どうやら寝ている間は、リーファ王女が面倒を見ていてくれていた様で、少し恥ずかしさがこみ上げてくる。
「エマスさん、目標を捕らえました」
「上出来だ。このまま潜る。
秋末、貴様は馬をそのまま走らせろ。残りは何処かに捕まっておけ、そして江口……これは貴様にも出来る事だ。しかと見ておくと良い」
おっと、恥ずかしがっている場合じゃなかった。
江口はエマスさんに言われてスキルを使っていたけど、それが終わったみたいで、俺達はエマスさんの言う通り馬車の中で掴まれる場所に掴まった。
それを確認したエマスさんが、軽く指を鳴らした瞬間、天地が逆転した。
比喩表現なんかじゃなくて、本当に視界も感覚も逆さまになって俺達は空を走っている。足元を見れば、ずっと奥まで伸びるような夜空が広がっているんだけど……荷物がひっくり返っているなんて事はない。
不思議な感覚に脳の処理が上手く行かず困惑していると、エマスさんが秋末に馬車を止める様に言い、俺達の方を見た。
「今から地上に出る。既に戦闘が始まっているようだが、準備はいいか?」
「「「「はい」」」」
俺達の返事を聞いたエマスさんが、さっきと同じ様に指を鳴らせば、一瞬視界が暗転して夜空は頭上に戻ってきている。

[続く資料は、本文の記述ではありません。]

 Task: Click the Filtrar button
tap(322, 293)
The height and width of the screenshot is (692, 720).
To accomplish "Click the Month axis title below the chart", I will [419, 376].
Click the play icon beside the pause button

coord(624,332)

そして目の前には、厚みの無い人影が無数に蠢いていた。
なんだアレ。形は人なのは確かなんだけど、顔が無い。
真っ黒のはずなのに、何かモヤモヤと蠢いている様にも見えるソレは、ログストア国の騎士団の紋様が入った鎧の人達と戦っている。
背後には薄い透明な膜に覆われた大きな馬車があり、膜の内側には人間の他に、頭の上に耳が生えて尻尾が揺れている女性や、身長がかなり小さい女の子などが怯えた様子で俺達を見ていた。
「エ、エマスさん!」
「我が王より命があり、助太刀に来た。簡潔に状況を教えろ」
怯えている女性達より一歩前に立っていた男の人が、エマスさんを見つけると声を上げて駆け寄ってくる。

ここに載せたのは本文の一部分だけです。